To achieve the goal of eliminating HCV by 2030, more screening strategies are needed for undiagnosed infections.

The investigators previously looked at the prevalence of HCV and screening strategies in an urban primary care setting and found intravenous drug abuse, blood transfusions prior to 1992, immigration, and elevated ALT were risk factors. The team was able to diagnose 83% of unknown HCV-RNA positive cases by screening just 26% of the population.

In the study, the investigators implemented anti-HCV and ALT in a routine check-up together with a questionnaire covering different risk factors. The team analyzed HCV-RNA in anti-HCV positive patients.

The investigators recruited 4323 participants from the urban setting and 9321 individuals from rural areas. The overall anti-HCV prevalence was 0.56% in the urban cohort and 0.49% in the rural cohort. In addition, 0.1% of patients were HCV-RNA positive in both regions.

Finding the Undiagnosed

There were also 52 participants who were anti-HCV positive, including 8 HCV-RNA positive cases where the individual was unaware of the infection (number needed to screen to detect unknown anti-HCV positive individual = 262).

There was also at least 1 of the identified risk factors or elevated serum ALT present in 22% (n = 3000) of patients. Even after the team restricted HCV screening to only individuals with risk factors, they found 52% and 75% of all anti-HCV and HCV-RNA positive undiagnosed patients were identified (number needed to screen = 111).

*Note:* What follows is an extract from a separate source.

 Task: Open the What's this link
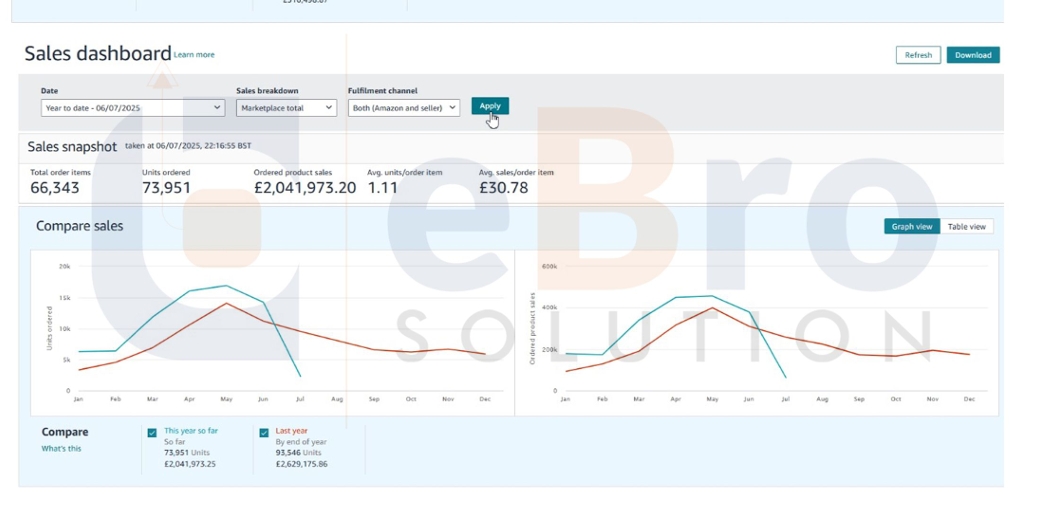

“We confirm prospectively the efficiency of a risk-based HCV screening,” the authors wrote. “The risk-based algorithm should be evaluated in other countries with similarly low HCV prevalence as in Germany to achieve WHO HCV elimination goals.”

Non-Targeted Screening

An HCV non-targeted screening program could help identify more infections in regions with high HCV burdens.

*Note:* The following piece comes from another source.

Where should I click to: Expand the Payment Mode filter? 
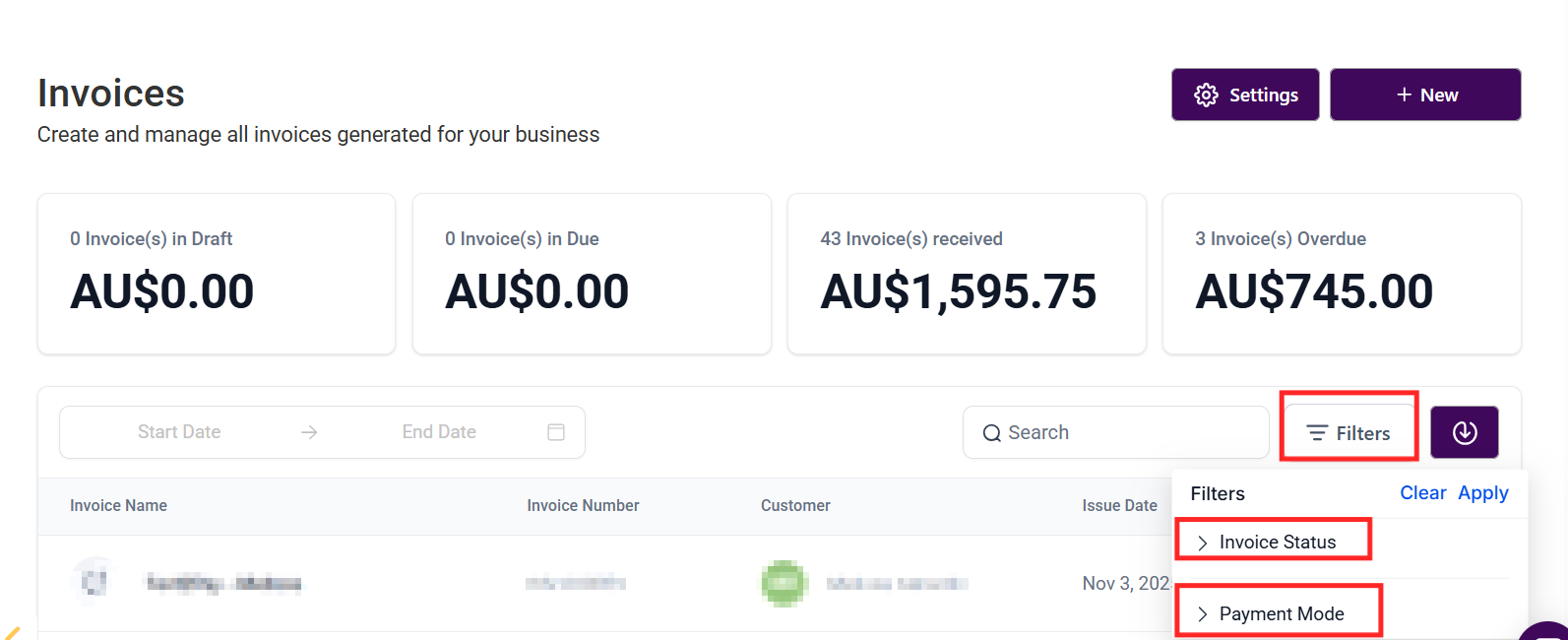pos(1279,613)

Last year, a team, led by Cody A. Chastain, MD, Department of Medicine, Vanderbilt University Medical Center, evaluated the performance of non-targeted HCV screenings in emergency departments and other healthcare settings to identify HCV infections and improve HCV care.

A non-target HCV screening and linkage-to care program has been implemented at 10 institutions at different health settings in the Southern Appalachian region, including emergency departments, outpatient clinics, and inpatient units. Southern Appalachia is known as an area with a high HCV burden.

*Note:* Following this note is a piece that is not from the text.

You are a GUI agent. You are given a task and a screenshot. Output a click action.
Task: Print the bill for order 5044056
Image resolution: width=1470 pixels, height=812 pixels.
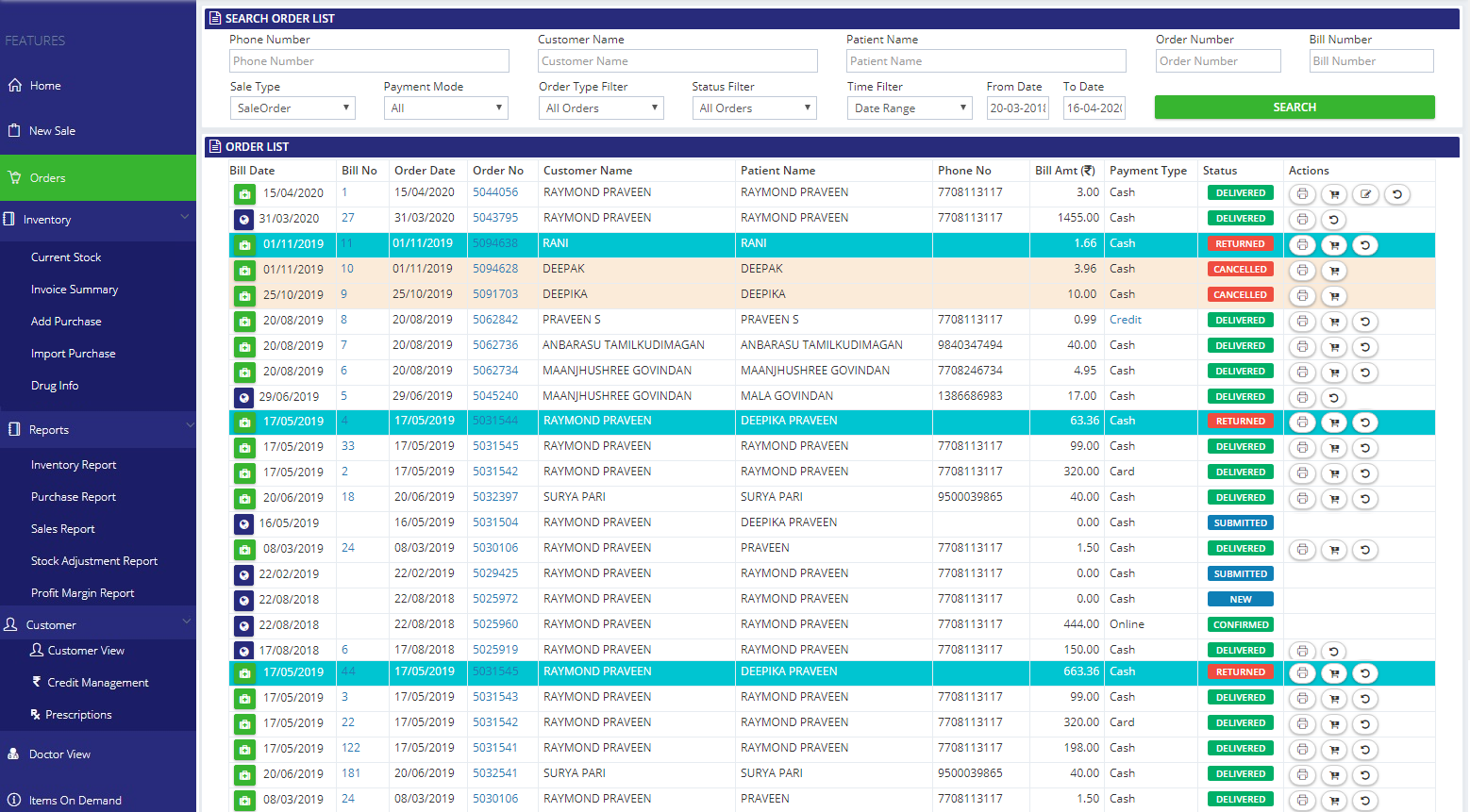click(x=1302, y=194)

The new program used non-targeted screening methods where patients were offered HCV testing without showing clinical symptoms or identifying risk factors for HCV infections.

Overall, 8.5% (n = 16,529) of patients screened were positive by antibody testing. Further RNA testing showed 5.2% of screened patients and 61.3% of patients positive by antibody test (n = 10,139) were positive.

Of the positive patients, 57% (n = 5778) were successfully linked to HCV care.

The study, “Confirmation of guideline defined hepatitis C screening strategies within the “Check-Up35+” examination in the primary care setting,” was published online in Liver International.